[[ RAW DATA open ]]
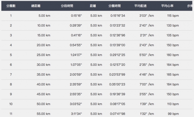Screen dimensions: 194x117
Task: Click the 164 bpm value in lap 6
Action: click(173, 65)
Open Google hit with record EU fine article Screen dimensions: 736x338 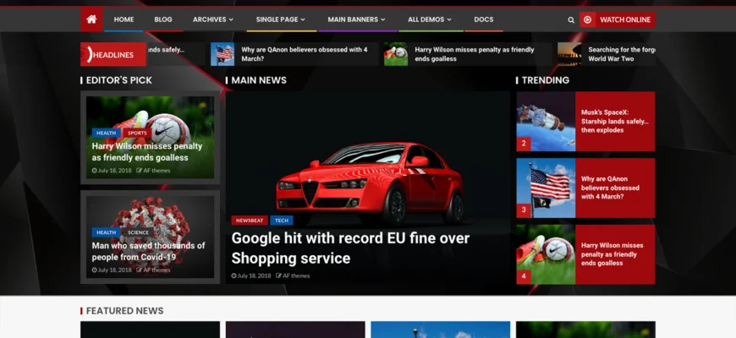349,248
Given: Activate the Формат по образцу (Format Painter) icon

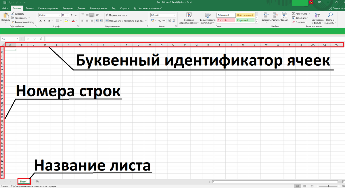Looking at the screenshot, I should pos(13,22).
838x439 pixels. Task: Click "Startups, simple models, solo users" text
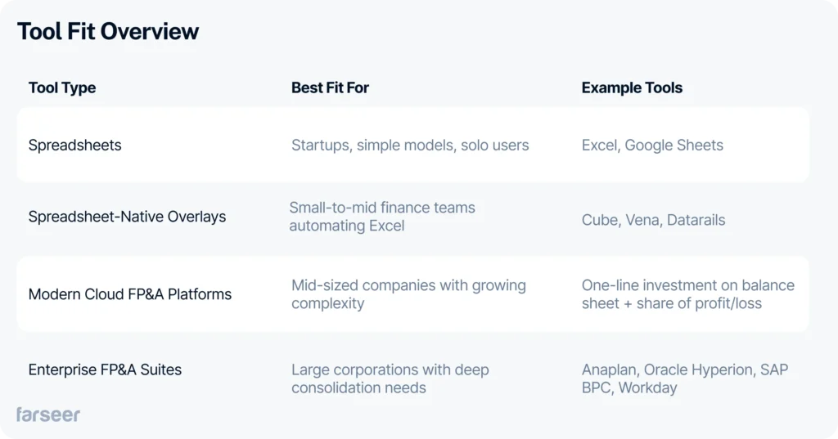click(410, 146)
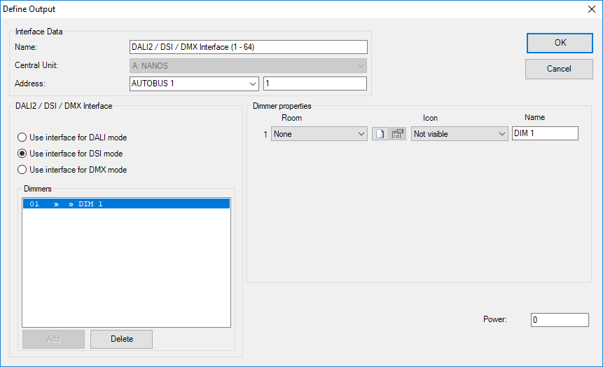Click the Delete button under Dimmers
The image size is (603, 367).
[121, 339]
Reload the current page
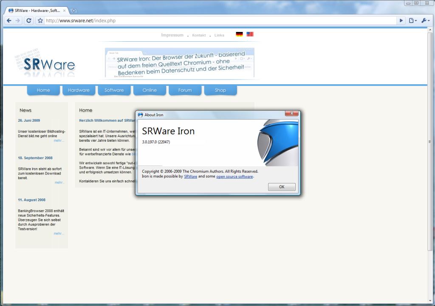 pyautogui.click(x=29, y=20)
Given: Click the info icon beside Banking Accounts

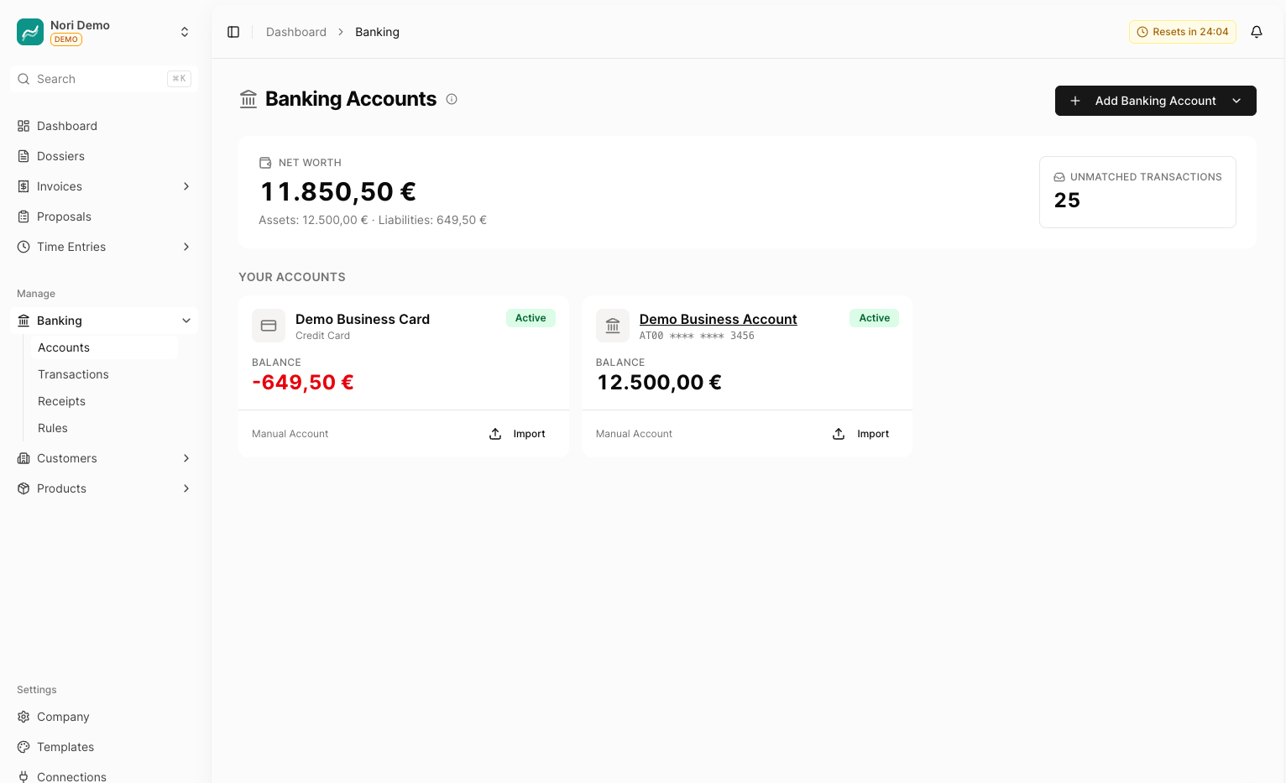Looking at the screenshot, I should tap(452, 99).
[[ RAW DATA closed ]]
- ASSIGNMENT
Output, exactly and with no pictures, every line from the one that contains "838x439 pixels. Task: Click" through the final line of the entries.

- ANSWER FOR THE TASK
838x439 pixels. Task: Click "Startups, simple models, solo users" text
click(410, 146)
Click the Delete button under Dimmers
The image size is (603, 367).
[121, 339]
Reload the current page
 pyautogui.click(x=29, y=20)
Given: Click the info icon beside Banking Accounts

Looking at the screenshot, I should tap(452, 99).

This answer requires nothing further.